Arrivé en Espagne il y a un an avec sa conjointe Annie Thomas, fille du bien connu Jos Thomas, qui fut longtemps «Monsieur motoneige» dans la région, Gilles Turgeon n’a pas profité longtemps des beautés locales.

En effet, le pays fut l’un des plus durement touchés par la pandémie de COVID-19. Les règles de confinement ont été sévères, mais les travailleurs du CAOC (Combine Air Operations Center) ont des tâches essentielles. De plus, oeuvrant dans un environnement top secret, pas question de faire du télétravail.

« Pour limiter les risques, on a réduit les effectifs. Moi, par exemple, je travaillais une semaine sur trois. J’avais un laissez-passer, au cas où la police m’arrêterait. Mais je n’ai pas beaucoup de chemin à faire, puisque je ne suis qu’à 10 minutes de mon travail. »

Évidemment, pas question de faire du tourisme. Annie, qui ne travaille pas, restait à la maison et c’est lui qui faisait les courses.

Pendant le court répit estival avant l’arrivée de la deuxième vague, ils ont pu faire un peu de tourisme, mais pas question de quitter le pays. Ils ont dû, à regret, annuler leur voyage au Québec pour voir leurs deux filles en juillet. « C’est la première fois que je suis déployé sans elles. Elles n’ont plus l’âge de suivre. Heureusement, on a finalement pu faire venir la plus jeune de 19 ans, mais ce fut compliqué. Il n’y avait pas de vol sur Madrid et il a fallu passer par le Portugal, mais ce fut quand même agréable », dit-il.

Surveillance

L’OTAN a des stations de radars sur tout le territoire européen qu’il a divisé en deux zones de surveillance. Le nord relève de l’Allemagne et le sud, incluant la Roumanie, la Slovénie, l’Italie et la partie sud de la France, du CAOC de Torrejon.
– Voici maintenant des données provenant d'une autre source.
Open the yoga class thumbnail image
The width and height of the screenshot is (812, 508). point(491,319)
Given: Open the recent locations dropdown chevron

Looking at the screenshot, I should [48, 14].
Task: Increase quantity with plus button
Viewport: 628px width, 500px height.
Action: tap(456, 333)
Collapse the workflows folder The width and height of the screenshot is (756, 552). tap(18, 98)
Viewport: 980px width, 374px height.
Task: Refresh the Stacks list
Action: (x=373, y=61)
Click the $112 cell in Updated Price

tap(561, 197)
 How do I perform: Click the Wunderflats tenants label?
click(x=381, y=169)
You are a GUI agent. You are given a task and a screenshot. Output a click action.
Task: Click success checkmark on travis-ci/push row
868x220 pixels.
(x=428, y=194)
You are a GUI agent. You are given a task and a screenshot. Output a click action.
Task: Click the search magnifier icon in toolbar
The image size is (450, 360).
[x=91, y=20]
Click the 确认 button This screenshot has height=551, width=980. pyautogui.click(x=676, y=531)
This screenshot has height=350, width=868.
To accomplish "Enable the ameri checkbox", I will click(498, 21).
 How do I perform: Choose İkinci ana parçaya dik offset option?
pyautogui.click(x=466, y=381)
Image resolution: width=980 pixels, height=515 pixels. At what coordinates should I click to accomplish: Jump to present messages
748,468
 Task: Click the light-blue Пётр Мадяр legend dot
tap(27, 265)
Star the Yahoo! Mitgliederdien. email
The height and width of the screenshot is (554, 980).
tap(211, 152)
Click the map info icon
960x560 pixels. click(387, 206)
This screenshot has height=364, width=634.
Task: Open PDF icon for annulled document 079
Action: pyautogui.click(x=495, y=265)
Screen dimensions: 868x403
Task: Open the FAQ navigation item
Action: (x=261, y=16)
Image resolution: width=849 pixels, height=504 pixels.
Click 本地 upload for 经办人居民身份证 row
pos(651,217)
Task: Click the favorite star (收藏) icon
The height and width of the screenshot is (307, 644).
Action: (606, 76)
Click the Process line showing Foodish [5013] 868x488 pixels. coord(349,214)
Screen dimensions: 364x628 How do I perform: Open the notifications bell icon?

L’adjudant-maître Turgeon s’occupe encore des AWACS, mais ne monte plus à bord. Il prépare les ordres de mission, les « Air Tasking Orders », lorsqu’ils partent patrouiller le ciel. Une fonction qui lui convient, car avoir volé 1000 heures dans ces appareils lui suffit.

Lorsque son affectation prendra fin en 2023, l’heure de la retraite aura sonné pour le Jonquiérois qui ira retrouver ses filles établies à l’extérieur de la région.